I'm not sure. If you start teaching Assembly and then C, and then more
high-level languages, then you'll most likely end up with people who'll write
Assembly in Perl or Common Lisp. As someone once said "A good Fortran
programmer can write good Fortran in any programming language".
I suggest starting from the very high level showing people powerful
abstractions, and then introducing them to more and more low-level stuff,
while showing them how the high-level abstractions can be implemented or
> Or in other words - The world is not made out of the standard IT you
> usually see around yourself. It has way more than that!
We were talking about whether find should be taught as a part of shell
scripting. You said that people may have to work on something that doesn't
have find. Well, people can work on many things. I suggest teaching people
about "find", but also making sure they'll know how it works and how to
implement something basic that works like that.

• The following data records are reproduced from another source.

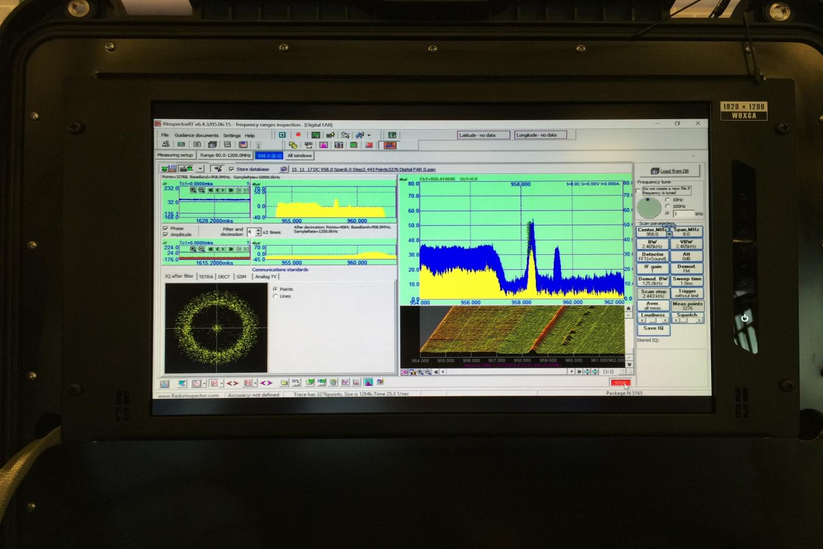
Task: Toggle the 2D view icon under waterfall
Action: click(x=404, y=372)
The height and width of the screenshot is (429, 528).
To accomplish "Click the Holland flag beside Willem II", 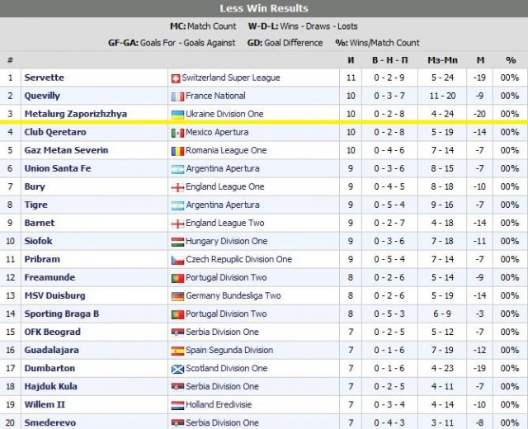I will click(x=176, y=405).
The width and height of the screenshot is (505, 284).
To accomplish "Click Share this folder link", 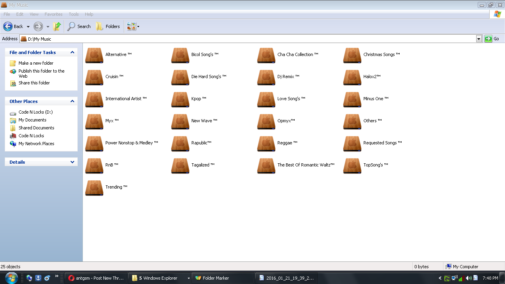I will click(34, 83).
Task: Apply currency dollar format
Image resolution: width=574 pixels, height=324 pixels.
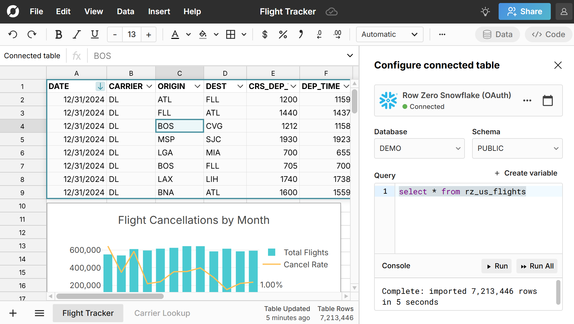Action: 265,34
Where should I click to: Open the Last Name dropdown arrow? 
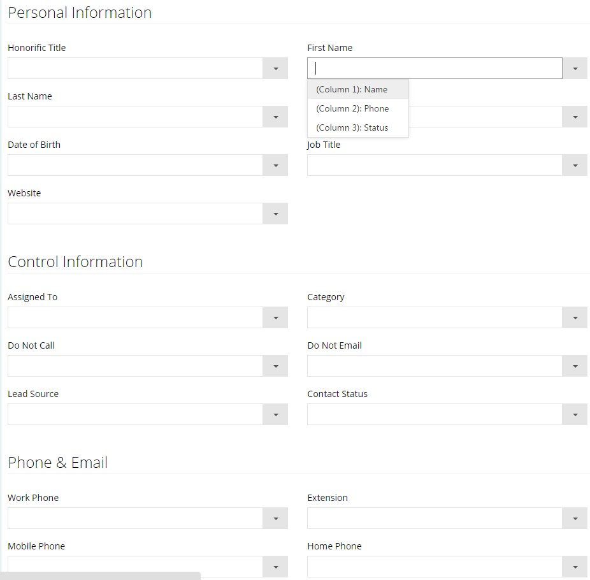[275, 117]
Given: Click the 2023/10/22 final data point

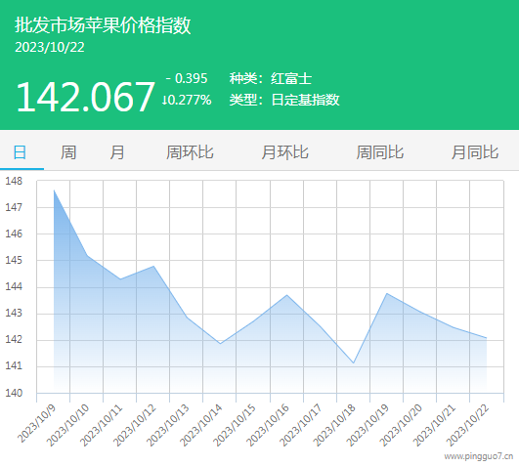Looking at the screenshot, I should [487, 338].
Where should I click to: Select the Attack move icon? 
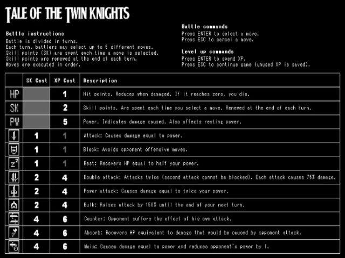(x=15, y=135)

> > But back to our point - yes, students should know how to implement
> > something
> > like find. But it's not a good practice to use it in one's shell script,
> > not
> > the right way to do it, and that's what find (which will take some time
> > to implement properly by hand) is meant for.
> According to your view.
> According to my view, a programmer who cannot write for a restricted
> environment is not mature enough. And if you think this is only a problem
> of low end devices, I can assure you that driver developers also have to
> squeeze their code, squeeze their memory usage, and use only a limited set
> of instructions (as they work in kernel space rather than user space). Your
> vision about teaching the students will lead to students who need to work
> very hard to be able to work in kernel space.

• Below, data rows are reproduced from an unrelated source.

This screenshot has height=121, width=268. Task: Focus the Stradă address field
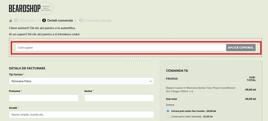pos(81,115)
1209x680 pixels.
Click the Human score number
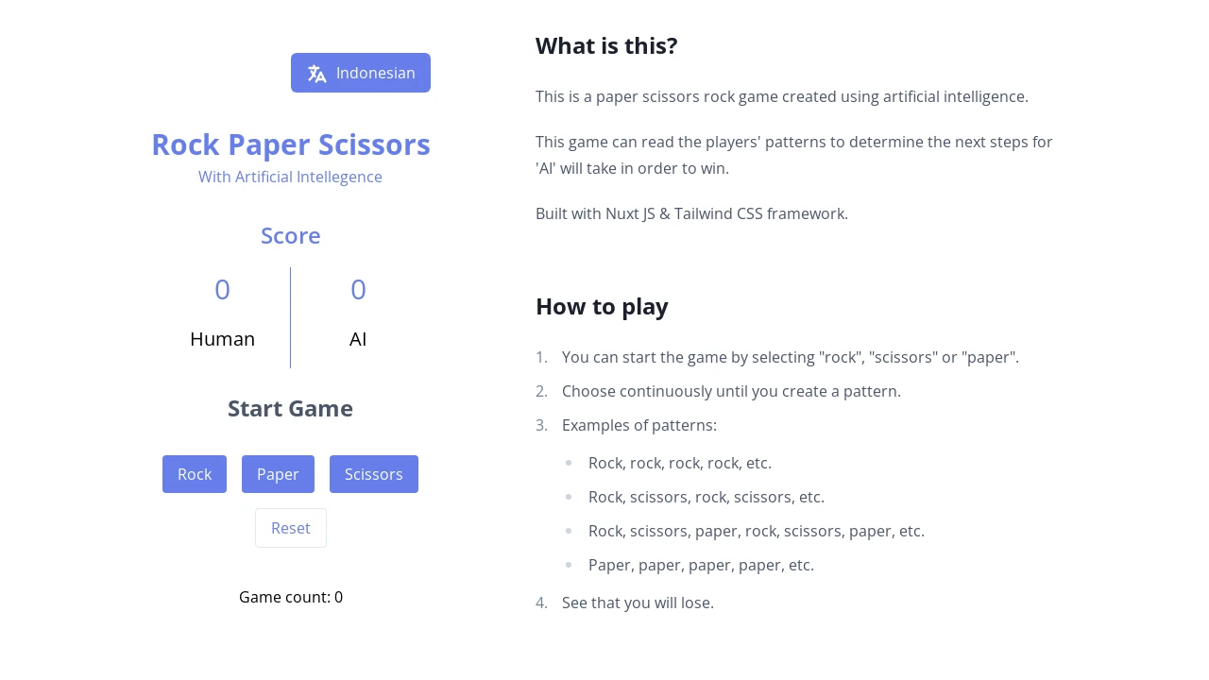click(x=222, y=290)
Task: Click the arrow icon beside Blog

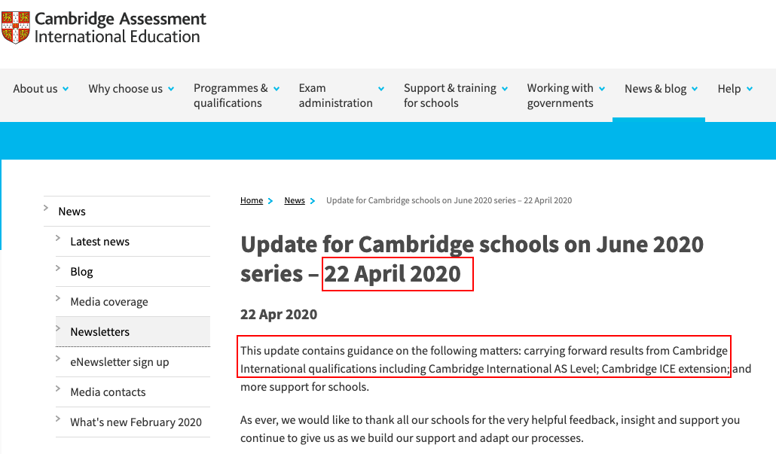Action: click(59, 269)
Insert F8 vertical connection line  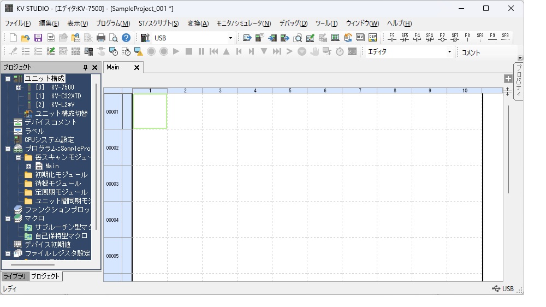467,38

See what I said above. I don't see how teaching shell scripting in Matam/Mamat
is supposed to prepare the students for developing kernel drivers. That's not
the point of why shell is taught in Matam/Mamat.
> > People, please remember we are talking on a degree in computer science
> > (or
> > > EE), i.e., you do not learn JAVA, you learn OOP methodology (for
> > example,
> > > by using JAVA). These two things are completely different.
> > First of all, it's not "JAVA" it's "Java". Secondly, I agree, but if you
> > learn
> > shell scripting, then find is part of shell scripting.
> Only in UNIX. Not in Windows (yeah, I know there is find for DOS, but,
> let's be realistic, you cannot even compare the two, and as I said you
> cannot install GNU tools whenever you go).
If Matam wishes to show people how to survive in god-forsaken environments
like that, then it should show a people how to implement a shell from bare
bones, relying on nothing except a C compiler. But that's not the point of
the exercise. The point is to show people how to use the UNIX shell, which is
a more high-level environment than C. How to manipulate files, directories
and other resources using it. And the philosohpy of shell scripting.
> > oh, these kids who never worked on COBOL... ;)
> > Let me know when you'll be ready to have COBOL as your shell. ;-)
> I can tell you that there are systems with even more horrible shells. And
> unlike people who live in the internet between CPUs of two cores with 2 GB
> RAM, and 120 GB hard drive, there are people who live on ARM, 6805, or
> slightly advanced FPGAs. These people have to make it with much less than
> the first set of people have at their disposals.
Shell scripting makes no sense for an embedded ARM device, and when it does,
you'll know that, and you can use it, and if you need find you can just add
it to BusyBox or whatever (because likely a pure-shell solution would be more
memory hungry). And the people who "live on" ARM actually use a different
machine for developing the code, on which they build it, compile it and
upload it to the embedded test environment. So they have more luxuries at
least for development.
Shlomi Fish shlomif at iglu.org.il
If it's not in my E-mail it doesn't happen. And if my E-mail is saying
one thing, and everything else says something else - E-mail will conquer.